The T100 and T301 tablets have a problem where the browser will crash when google.com or websites that use Google Analytics are accessed. Velocity Micro addresses this on its website as a Google JavaScript problem. Attempts at addressing this issue through the velocitymicro.com support receive this response: "The update Google has implemented to their search engine isn't compatible to the T100 series hardware.
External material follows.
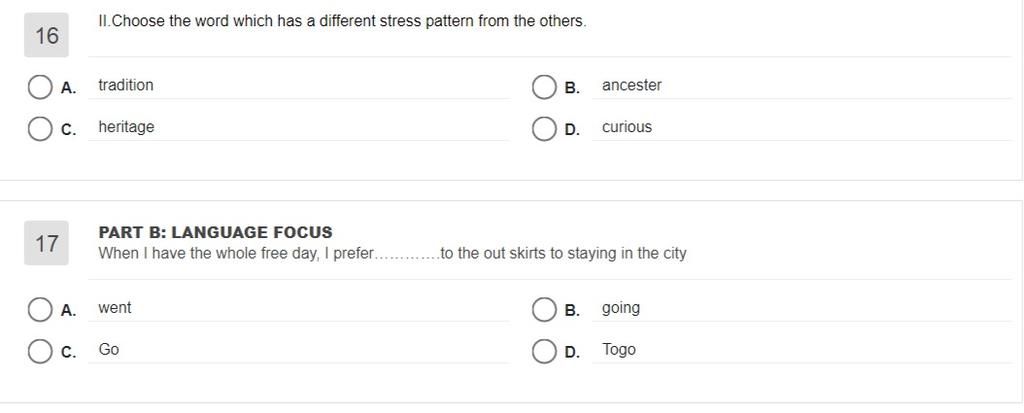The height and width of the screenshot is (413, 1024).
Task: Click question number 17 badge
Action: [46, 243]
The device is a legacy model."

== Model comparison ==

|  | R100 | T100 | T301 | PS47 | T400 series | T500 series |
|---|---|---|---|---|---|---|
| Display | 7" TFT LCD resistive | 7" TFT capacitive | 7"/8"/10" TFT multi-touch capacitive |  |  | 7"/8"/10" LCD multi-touch capacitive |
| Dimensions | 7.56" × 5.62" × 0.58" | 7.5" × 4.8" × 0.6" | 7.5" × 5.6" × 0.6" | 7.5" × 5.8" × 0.3" | 8.5" × 6.5" × 0.4" (T408) 10.8" × 6.8" × 0.4" (T410) | 7.6" × 4.7" × 0.3" (T507) 7.9" × 6.1" × 0.4" (T508) 9.5" × 7.5" × 0.4" (T510) |
| Aspect ratio | 4:3 | 16:9 | 4:3 | 4:3 | 4:3 (T408) 16:9 (T410) | 16:9 (T501, T507) 4:3 (T508, T510) |
| Screen resolution | 800 × 600 | 800 × 480 | 800 × 600 | 800 × 600 | 800 × 600 (T408) 1024 × 600 (T410) | 1024 × 600 (T507) 1024 × 768 (T508, T510) |
| Processor | 600 MHz | 800 MHz |  | 1 GHz Cortex A8 |  | 1.2 GHz Cortex A8 |
| Memory | 256MB | 512MB | 256MB | 512MB |  | 1GB DDR3 |
| OS | Android 2.0 | Android 2.0 |  | Android 2.3 |  | Android 4.0.3 |
| GPU | Yes | Yes | Yes | Yes | SGX540 | Dual Mali-400 2D/3D Core |
| Adobe Flash | No | No | No | Yes | Flash 10.3 | Flash 11.1 |
| Storage | 256MB | 1GB | 2GB |  | 4GB | 8GB |
| Wireless | Wi-Fi (802.11b/g) | Wi-Fi (802.11b/g/n) |  | Wi-Fi (802.11b/g/n), Bluetooth 2.1 | Wi-Fi (802.11b/g/n) |  |
| External ports | Mini USB, SD/SDHC, DC in, 3.5mm headphone jack |  |  | Micro USB, microSD, 3.5mm headphone jack |  | Micro USB, Mini HDMI out, microSD, DC-5V, 3.5mm headphone jack |
| Camera | No | No | No | Front-facing |  | Front-facing (T507) Front and rear (T508, T510) |
| Microphone | No | No | No | No | Yes | Yes |
| Battery life | ≈10+ hours, 6 hours of video | ≈10+ hours | 6 hours of video | ≈6.5 hours | ≈7 hours | 5+ hours |

== Retailers ==
Cruz devices were sold in several major consumer electronics retailers in the United States including Best Buy, Borders, Sears, QVC, and Amazon.

The model T104 was sold by woot.com on 29 May 2012.